1.2. L’évolution du coton produit au Burkina Faso et dans le Mouhoun

1.2.1. L’histoire tourmentée de la culture cotonnière burkinabé

Avant d’aborder les étapes du développement de la culture cotonnière au Burkina Faso, il nous faut rappeler qu’en tant que territoire, la Haute-Volta a traversé des soubresauts et que ses frontières ont évolué à plusieurs reprises, de même que le découpage administratif national. Jusqu’à l’établissement du protectorat français en 1897, le pays était divisé en empires indépendants. Ces unités sont alors rattachées à la colonie du Haut-Sénégal et du Niger. En 1919, elles sont regroupées successivement pour former la colonie de Haute-Volta qui disparaît de nouveau en 1932, démantelée entre la Côte-d’Ivoire, le Soudan et le Niger.

Elle est définitivement recomposée en 1947 et devient une république en 1958 (Schwartz, 1993). L’Indépendance de 1960 divise le pays en collectivités rurales. La réorganisation administrative qui dure de 1983 à 1987 donne naissance à 30 provinces (Annexe Ia) et à 300 départements. Aujourd’hui, le découpage administratif national repose sur un partage en provinces, puis en départements subdivisés eux-mêmes en sous-préfectures puis en arrondissements, en cantons et en communes. En 1996, une révision du découpage provincial dans le cadre d’un programme de décentralisation du pouvoir et de communalisation, la province et la commune étant depuis les deux collectivités locales de base a fait passer le nombre de provinces de 30 à 45 (Annexe Ib).

Déjà à l’époque pré-coloniale, le coton était cultivé dans cette région du monde mais comme culture secondaire et avec peu de soins33. Il était alors toujours associé à une culture vivrière

3330 Schwartz (1993) précise que le cotonnier pérenne, alors cultivé en culture pluriannuelle dans les champs de brousse, donnait des rendements de 50 kg/ha.

comme le maïs ou le sorgho et toujours planté sous abri d’un couvert végétal arboré composé d’Acacia albida (Schwartz, 1993). Mais la véritable percée du coton en Afrique francophone sahélienne date du début du XXème siècle. Chaque pays produisant du coton fut alors doté d’une société nationale gérée par une société publique française (Chalmin, 2003). Les premiers colonisateurs de la Haute-Volta se sont mépris sur le potentiel du pays. Ayant pensé que la forte densité de peuplement allait stimuler l’intensification culturale, ils avaient mis en œuvre des programmes de développement dans le centre du Burkina Faso, c’est-à-dire dans la région de tradition Mossi (Tersiguel, 1995).
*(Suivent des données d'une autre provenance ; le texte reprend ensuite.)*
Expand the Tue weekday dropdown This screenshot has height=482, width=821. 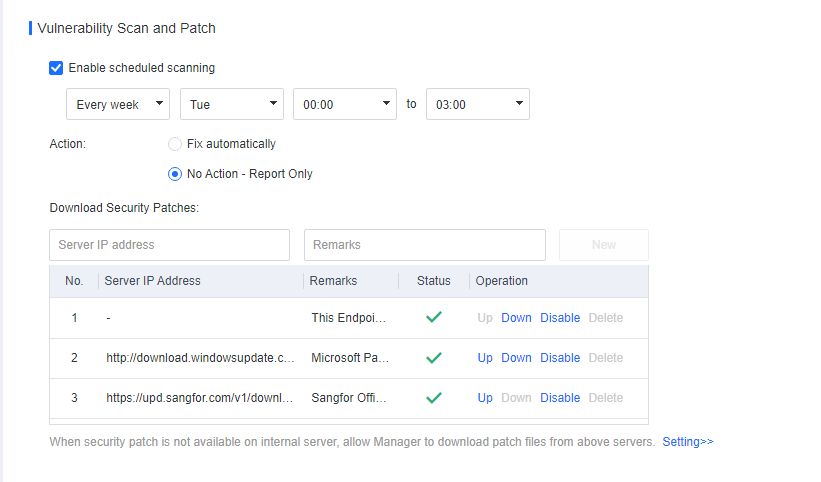(x=232, y=104)
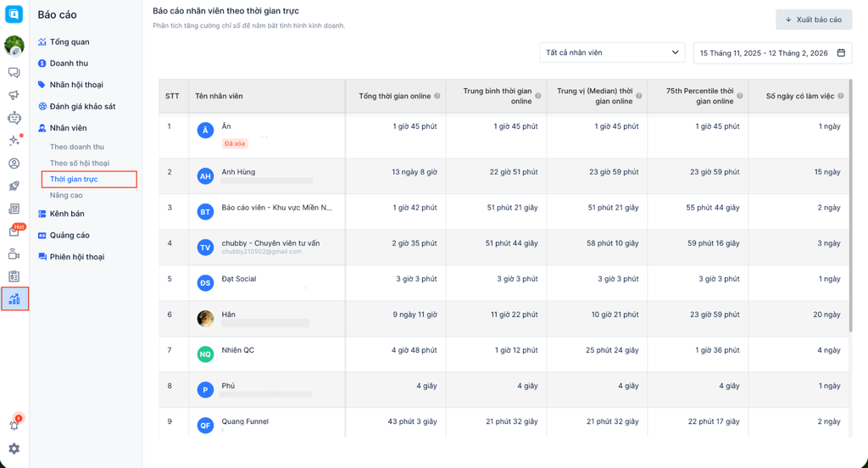
Task: Click the rocket icon in sidebar
Action: [x=14, y=186]
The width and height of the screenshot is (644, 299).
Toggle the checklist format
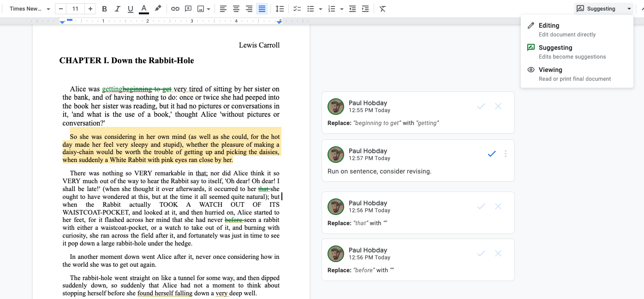click(297, 8)
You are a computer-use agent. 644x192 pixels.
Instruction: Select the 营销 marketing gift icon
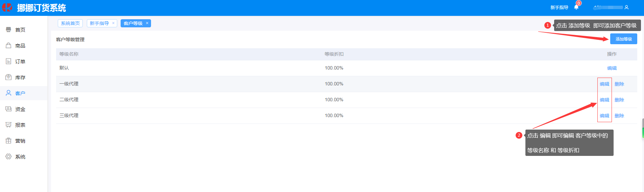tap(8, 141)
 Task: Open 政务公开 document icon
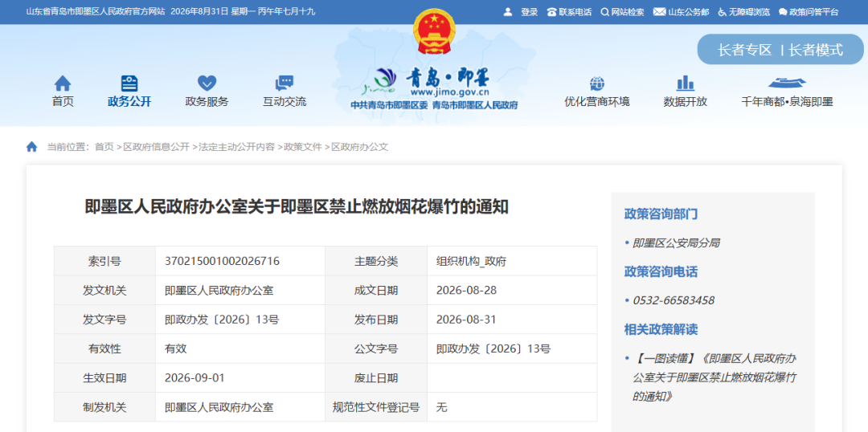point(129,84)
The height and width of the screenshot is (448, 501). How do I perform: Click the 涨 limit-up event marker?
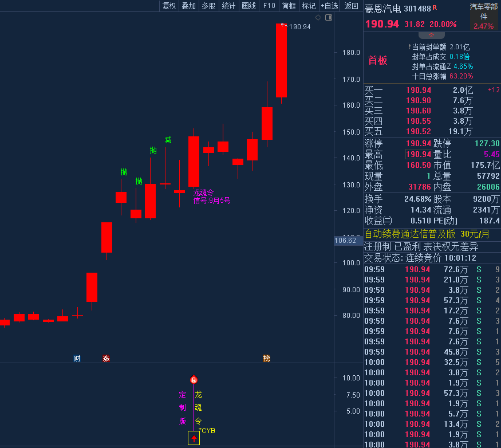pyautogui.click(x=106, y=358)
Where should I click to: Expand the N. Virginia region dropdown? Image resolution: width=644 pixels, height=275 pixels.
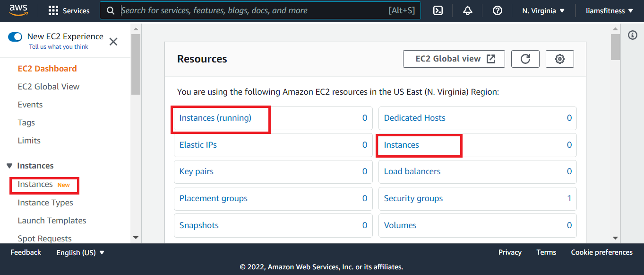point(543,10)
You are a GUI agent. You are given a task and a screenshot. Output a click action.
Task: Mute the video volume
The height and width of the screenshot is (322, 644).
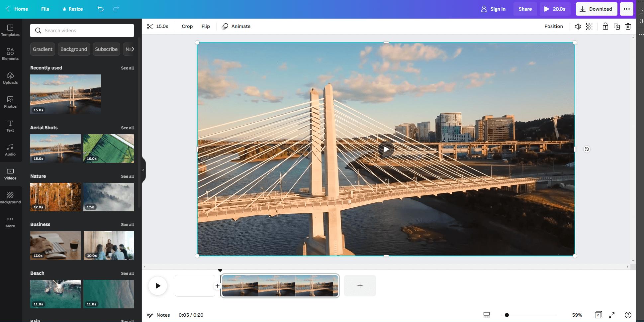pyautogui.click(x=578, y=27)
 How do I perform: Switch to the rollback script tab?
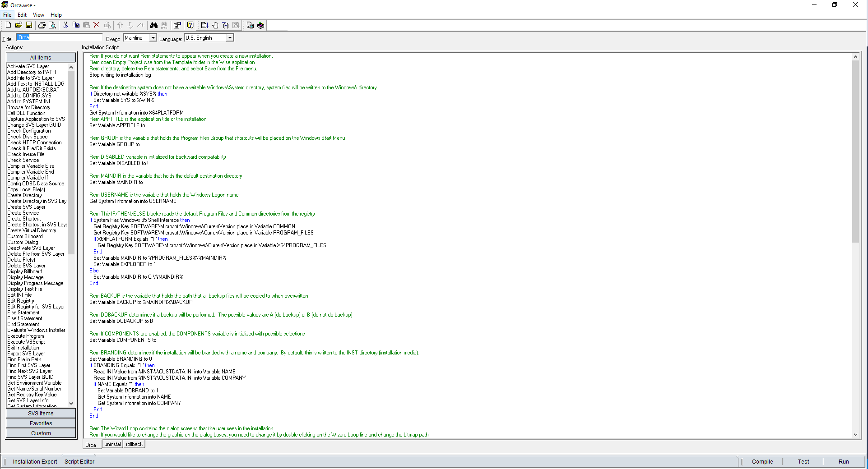point(134,444)
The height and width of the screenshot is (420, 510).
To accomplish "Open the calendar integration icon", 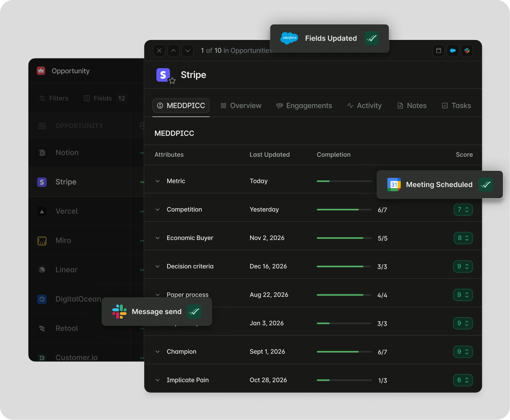I will (x=439, y=51).
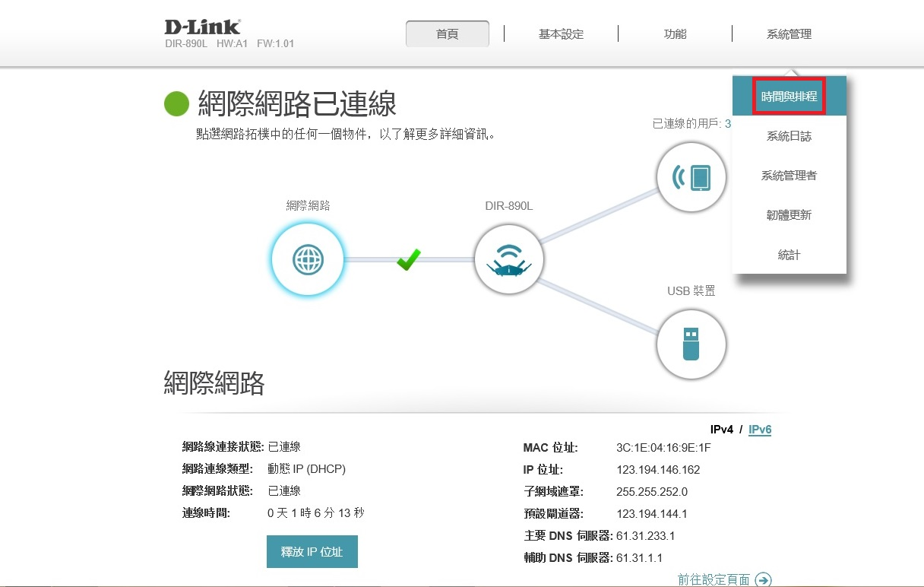Switch to the IPv6 view link

click(x=760, y=430)
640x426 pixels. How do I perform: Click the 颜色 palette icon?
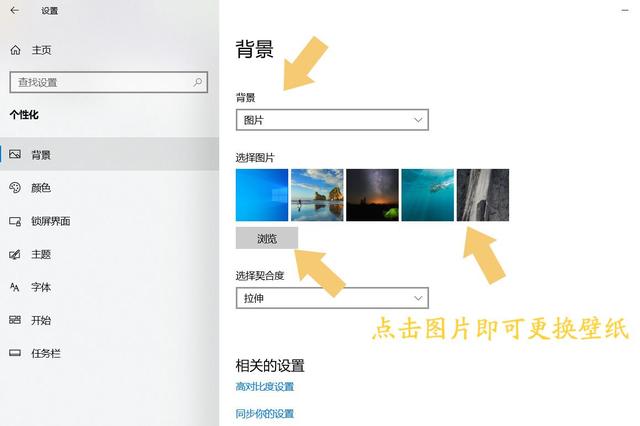(x=15, y=188)
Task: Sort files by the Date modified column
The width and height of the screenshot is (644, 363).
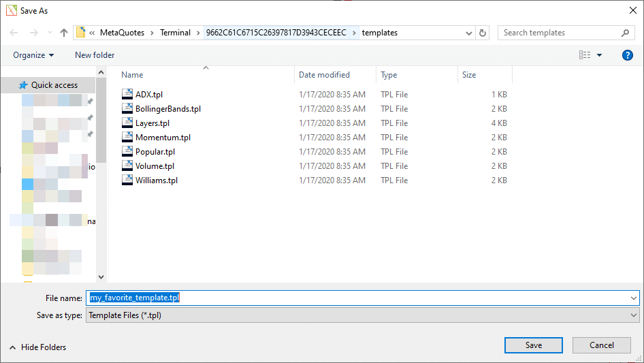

Le principe de la colonisation reposait sur le fait que chaque territoire devait participer à son développement et en assurer le financement (Marchal, 1982). Par conséquent, les débuts de la colonisation étaient exigeants pour les populations locales qui devaient s’acquitter d’un impôt de plus en plus lourd et qui devaient répondre à la demande française de main d’œuvre, notamment au cours de la première Guerre Mondiale, ce qui les privait d’une partie de la force de travail nécessaire pour les activités agricoles vivrières.

En 1921, peu de temps après la création de la colonie autonome de Haute-Volta, l’administration coloniale instaura un programme général de mise en valeur des colonies, orienté vers une spécialisation dans les oléagineux, le bois et le coton. « Il suffisait simplement d’inciter les paysans à pratiquer cette culture non plus de façon extensive comme ils ont coutume de le faire mais de façon intensive » (Schwartz, 1993). De 1924 à 1929, la culture du coton fut rendue obligatoire dans le cadre d’un champ collectif villageois dont la superficie devait être proportionnelle, dès 1926, à l’effectif démographique. Il était établi qu’il fallait accorder 4 hectares de coton pour 100 habitants. L’étendue des terres à ensemencer était fixée et sévèrement contrôlée par les chefs de village qui agissaient pour le compte des administrateurs coloniaux. L’adoption de cette culture de rente se justifiait par les besoins domestiques et par la possibilité qu’elle offrait d’échanger et de commercer (Schwartz, 1993).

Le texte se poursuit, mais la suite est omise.